2025-10-29 15:09:53  來源:人民網  


[摘要]Members of the Society for Anglo-Chinese Understanding visit the house where British journalist George Hogg once lived in Shuangshipu, Shaanxi province, during...

Members of the Society for Anglo-Chinese Understanding visit the house where British journalist George Hogg once lived in Shuangshipu, Shaanxi province, during a tour this year. CHINA DAILY

On Saturday, May 15, 1965, Joseph Needham addressed a packed assembly hall in Church House Westminster, central London, to announce the birth of "an organization for fostering friendship and mutual understanding between the British and the Chinese people".

The renowned Cambridge University biochemist and science historian recounted his friendship with visiting Chinese scholars, his study of the Chinese language, and his scientific and technological liaison mission during World War II in Chongqing, the country's wartime capital in Southwest China.

"One must always remember that China is not simply a different country from our own … but a different civilization," he told an audience that included bishops, members of the parliament, professors, artists, writers, and trade union leaders.

At the time, the People's Republic of China was isolated — not recognized by the United States and mired in a deepening split with the Soviet Union.

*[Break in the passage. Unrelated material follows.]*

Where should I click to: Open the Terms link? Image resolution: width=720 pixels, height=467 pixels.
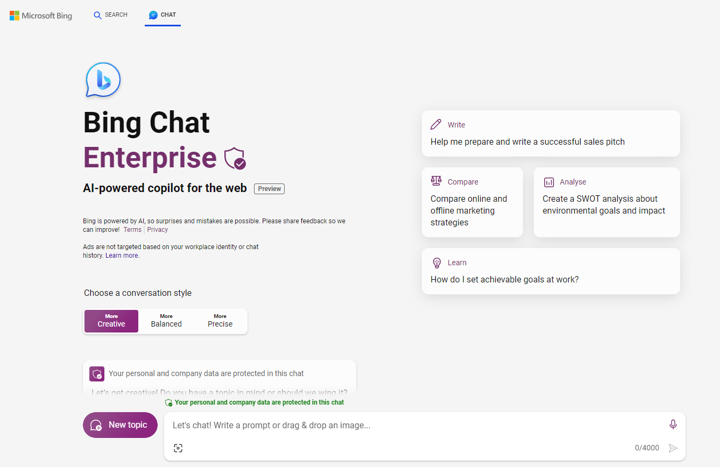(132, 229)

Although Britain had established diplomatic relations with China in 1954, it still opposed Beijing's entry into the United Nations.

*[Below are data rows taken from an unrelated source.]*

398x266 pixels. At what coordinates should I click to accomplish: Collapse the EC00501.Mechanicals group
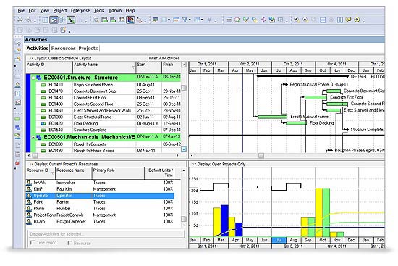coord(33,137)
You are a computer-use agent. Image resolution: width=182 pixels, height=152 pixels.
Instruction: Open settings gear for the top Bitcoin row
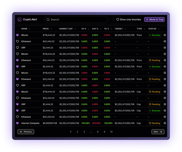(165, 35)
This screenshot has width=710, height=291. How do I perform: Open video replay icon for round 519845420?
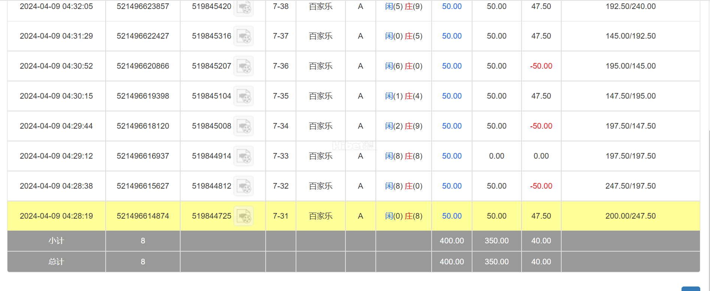click(x=244, y=7)
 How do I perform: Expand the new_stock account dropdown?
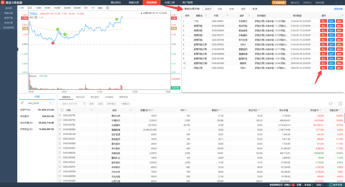(50, 103)
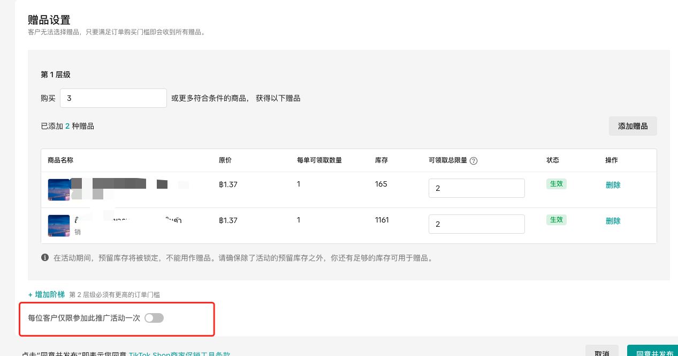Click the 商品名称 column header
Image resolution: width=678 pixels, height=356 pixels.
(60, 160)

"There is thus a much greater gulf of fundamental assumptions to be bridged, as well as all the fascinating differences that arise in philosophy, art, landscape, religion, customs, and so on," continued Needham, who had already published the early volumes of Science and Civilisation in China, the first comprehensive work to celebrate China's scientific achievements and their connections to global knowledge, in contrast to Eurocentric histories of science.

"This requires a real effort toward understanding, the very purpose of our new society," he said.

It was named the Society for Anglo-Chinese Understanding, or SACU, which, in the following decades, played a vital role in people-to-people exchanges between China and the United Kingdom.

 

Members of SACU attend the 15th Anniversary of People's Republic of China at Tian'anmen Square in Beijing. CHINA DAILY

Anniversary celebration

Fast forward to a recent Saturday in late September. Around 200 people are gathered at King's College London, a mix of scholars, diplomats, writers, artists, students, and businesspeople. Like those who had listened to Needham's speech in 1965, all of them shared a deep interest in China.

They had come to celebrate the 60th anniversary of SACU.

Among the attendees was Ravi Bhoothalingam, now an emeritus fellow at the Institute of Chinese Studies in Delhi. As a young science student at Cambridge University in 1965, he studied at Gonville and Caius College, where Needham was president, and encountered SACU in its earliest days.

Bhoothalingam recalled that he knew little about China but was curious about the country. Needham showed him his collections from China, and once took him and several students to an early SACU meeting at Jesus College. The guest speaker, an ethnomusicologist, played the erhu, a Chinese two-stringed instrument, and explained the foundations of Chinese music and how they differed from Western traditions.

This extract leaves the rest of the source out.